In the depths of the Shrewsbury Museum, there is a metal contraption designed to silence. Its last recorded victim, Mary Jones, has been forgotten from history, but we find her listed among those punished for speaking during meals at the Oswestry House of Industry.
Placida's legacy is written upon her gravestone, uncovered in the Roman ruins of Shropshire. Her ghost flickers each time her name is spoken.
Queen Amanirenas of Kush fought the Roman Empire, led armies, lost an eye, a husband, and a son, yet is mysteriously absent from articles on the bronze Mero Head: a trophy she brought back to Mero and buried beneath the temple in an act of defiance.

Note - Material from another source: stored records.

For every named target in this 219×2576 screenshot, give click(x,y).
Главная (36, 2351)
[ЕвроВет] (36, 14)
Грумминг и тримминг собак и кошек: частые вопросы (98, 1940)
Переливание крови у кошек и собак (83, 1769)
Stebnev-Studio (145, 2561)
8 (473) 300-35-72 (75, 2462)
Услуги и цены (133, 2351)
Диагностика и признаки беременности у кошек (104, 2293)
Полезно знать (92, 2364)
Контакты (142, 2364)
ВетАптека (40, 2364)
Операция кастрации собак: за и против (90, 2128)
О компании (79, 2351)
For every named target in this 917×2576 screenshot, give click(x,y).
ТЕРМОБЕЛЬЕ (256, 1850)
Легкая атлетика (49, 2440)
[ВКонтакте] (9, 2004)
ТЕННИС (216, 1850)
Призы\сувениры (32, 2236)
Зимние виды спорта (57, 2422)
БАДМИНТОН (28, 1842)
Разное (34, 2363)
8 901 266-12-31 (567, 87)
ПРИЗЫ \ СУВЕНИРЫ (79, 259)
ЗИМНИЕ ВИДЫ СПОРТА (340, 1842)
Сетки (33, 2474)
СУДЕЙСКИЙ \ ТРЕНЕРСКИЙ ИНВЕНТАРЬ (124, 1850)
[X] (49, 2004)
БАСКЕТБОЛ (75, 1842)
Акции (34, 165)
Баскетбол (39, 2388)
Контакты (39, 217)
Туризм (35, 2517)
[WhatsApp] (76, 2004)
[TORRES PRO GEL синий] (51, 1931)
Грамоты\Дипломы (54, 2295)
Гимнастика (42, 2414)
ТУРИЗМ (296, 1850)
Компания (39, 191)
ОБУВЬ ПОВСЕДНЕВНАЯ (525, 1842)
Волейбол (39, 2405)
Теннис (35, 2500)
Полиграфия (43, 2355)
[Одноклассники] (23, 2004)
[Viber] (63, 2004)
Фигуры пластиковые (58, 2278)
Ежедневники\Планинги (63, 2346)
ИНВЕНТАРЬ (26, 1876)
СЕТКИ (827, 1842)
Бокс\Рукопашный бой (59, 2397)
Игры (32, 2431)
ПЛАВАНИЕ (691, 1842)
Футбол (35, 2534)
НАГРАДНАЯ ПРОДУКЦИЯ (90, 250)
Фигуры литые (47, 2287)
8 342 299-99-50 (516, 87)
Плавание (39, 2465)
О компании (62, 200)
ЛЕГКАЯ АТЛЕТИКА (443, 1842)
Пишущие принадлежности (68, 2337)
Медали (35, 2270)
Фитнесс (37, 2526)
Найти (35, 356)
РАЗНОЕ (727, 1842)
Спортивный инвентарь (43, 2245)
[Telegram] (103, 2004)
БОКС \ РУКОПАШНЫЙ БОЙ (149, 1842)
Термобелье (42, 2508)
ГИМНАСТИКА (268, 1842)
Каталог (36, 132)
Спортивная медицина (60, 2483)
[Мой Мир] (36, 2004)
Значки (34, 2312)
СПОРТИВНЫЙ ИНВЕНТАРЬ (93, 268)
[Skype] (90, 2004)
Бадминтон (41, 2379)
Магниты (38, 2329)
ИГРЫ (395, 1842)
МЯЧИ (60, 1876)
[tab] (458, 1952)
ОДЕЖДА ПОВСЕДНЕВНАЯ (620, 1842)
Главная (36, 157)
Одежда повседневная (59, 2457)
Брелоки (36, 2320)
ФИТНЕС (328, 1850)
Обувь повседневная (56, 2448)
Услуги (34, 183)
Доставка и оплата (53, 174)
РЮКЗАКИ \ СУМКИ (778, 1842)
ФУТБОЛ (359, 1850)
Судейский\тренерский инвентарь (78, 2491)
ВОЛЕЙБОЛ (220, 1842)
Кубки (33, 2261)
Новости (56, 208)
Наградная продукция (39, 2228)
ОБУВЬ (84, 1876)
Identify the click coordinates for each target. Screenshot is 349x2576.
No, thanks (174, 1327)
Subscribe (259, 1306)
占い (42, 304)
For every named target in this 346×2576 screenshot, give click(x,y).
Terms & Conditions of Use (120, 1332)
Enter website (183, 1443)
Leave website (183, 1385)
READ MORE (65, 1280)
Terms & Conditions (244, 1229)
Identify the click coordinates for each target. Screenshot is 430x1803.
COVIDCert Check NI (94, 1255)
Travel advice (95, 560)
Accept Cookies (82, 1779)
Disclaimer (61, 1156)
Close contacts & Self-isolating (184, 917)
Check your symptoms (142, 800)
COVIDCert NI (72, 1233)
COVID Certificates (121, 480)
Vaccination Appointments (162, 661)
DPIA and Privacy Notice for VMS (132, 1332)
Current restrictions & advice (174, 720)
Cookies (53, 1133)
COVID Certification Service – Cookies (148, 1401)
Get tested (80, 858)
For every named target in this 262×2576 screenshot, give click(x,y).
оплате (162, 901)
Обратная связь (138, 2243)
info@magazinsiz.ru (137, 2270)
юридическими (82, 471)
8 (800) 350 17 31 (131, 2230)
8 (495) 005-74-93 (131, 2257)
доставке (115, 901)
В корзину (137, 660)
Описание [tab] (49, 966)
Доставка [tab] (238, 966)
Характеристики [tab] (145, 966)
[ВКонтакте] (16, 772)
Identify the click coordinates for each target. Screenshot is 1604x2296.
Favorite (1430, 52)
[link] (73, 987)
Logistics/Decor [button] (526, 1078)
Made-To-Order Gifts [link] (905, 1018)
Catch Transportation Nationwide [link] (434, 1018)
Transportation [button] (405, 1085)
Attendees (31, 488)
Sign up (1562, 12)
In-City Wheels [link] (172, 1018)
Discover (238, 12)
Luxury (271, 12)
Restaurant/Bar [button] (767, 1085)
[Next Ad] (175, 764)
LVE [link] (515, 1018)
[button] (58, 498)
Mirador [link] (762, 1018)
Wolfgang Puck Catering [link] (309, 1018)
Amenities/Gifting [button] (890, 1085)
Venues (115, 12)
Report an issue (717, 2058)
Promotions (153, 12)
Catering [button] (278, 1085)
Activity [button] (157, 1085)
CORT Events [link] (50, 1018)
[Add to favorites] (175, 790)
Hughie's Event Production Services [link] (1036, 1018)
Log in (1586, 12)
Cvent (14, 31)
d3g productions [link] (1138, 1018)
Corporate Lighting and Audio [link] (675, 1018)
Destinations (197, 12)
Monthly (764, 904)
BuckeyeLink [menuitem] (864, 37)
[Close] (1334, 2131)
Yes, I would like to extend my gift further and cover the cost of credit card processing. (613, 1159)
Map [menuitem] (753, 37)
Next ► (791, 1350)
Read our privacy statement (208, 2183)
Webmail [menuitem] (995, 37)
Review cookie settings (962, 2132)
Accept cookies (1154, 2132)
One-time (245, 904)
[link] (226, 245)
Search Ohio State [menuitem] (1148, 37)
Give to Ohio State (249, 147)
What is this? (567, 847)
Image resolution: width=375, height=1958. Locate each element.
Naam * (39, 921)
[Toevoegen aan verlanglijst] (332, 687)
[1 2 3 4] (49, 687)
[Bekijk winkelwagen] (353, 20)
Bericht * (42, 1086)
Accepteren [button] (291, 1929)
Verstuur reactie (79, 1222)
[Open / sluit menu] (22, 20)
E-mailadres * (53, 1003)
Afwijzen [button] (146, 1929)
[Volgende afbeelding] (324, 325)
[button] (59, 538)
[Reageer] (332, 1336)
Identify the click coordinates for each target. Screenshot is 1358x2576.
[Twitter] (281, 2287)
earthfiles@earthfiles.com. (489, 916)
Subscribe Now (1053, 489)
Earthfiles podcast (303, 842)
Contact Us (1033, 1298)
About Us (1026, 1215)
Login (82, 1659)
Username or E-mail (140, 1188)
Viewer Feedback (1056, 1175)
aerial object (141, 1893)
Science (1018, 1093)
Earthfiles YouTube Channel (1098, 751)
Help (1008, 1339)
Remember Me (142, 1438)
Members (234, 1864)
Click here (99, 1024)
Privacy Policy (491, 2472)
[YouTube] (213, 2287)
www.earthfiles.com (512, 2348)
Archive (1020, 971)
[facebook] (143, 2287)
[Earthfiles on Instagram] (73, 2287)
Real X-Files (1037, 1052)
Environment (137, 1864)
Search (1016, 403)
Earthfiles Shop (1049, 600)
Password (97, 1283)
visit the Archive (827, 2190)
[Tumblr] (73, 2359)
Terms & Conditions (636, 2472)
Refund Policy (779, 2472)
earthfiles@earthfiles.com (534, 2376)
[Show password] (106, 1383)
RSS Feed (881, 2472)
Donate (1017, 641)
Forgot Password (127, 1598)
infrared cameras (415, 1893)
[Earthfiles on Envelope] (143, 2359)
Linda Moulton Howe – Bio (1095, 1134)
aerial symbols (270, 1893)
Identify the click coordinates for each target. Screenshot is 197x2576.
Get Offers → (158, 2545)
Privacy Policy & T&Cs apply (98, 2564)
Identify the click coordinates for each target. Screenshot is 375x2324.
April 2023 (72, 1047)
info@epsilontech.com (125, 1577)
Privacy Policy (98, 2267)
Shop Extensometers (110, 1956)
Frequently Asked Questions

Cartimandua reigned in her own right, threw her enemies in chains and faced off against the men who sought to take her throne. Julie d'Aubigny infiltrated a nunnery to rescue the woman she loved, travelled France as a master swordsman, and an opera singer. Grace Gifford painted a masterpiece on the wall of her prison cell, a prison where women graffitied their names, crimes, and sentences onto the whitewash as a protest against a government that would not acknowledge them as political prisoners.
Women sank quietly as the air left their lungs, accusations of witchcraft dragging them into the water.
Stone Tongued is remembrance and protest. It is what happens when the fragments and shadows find a voice.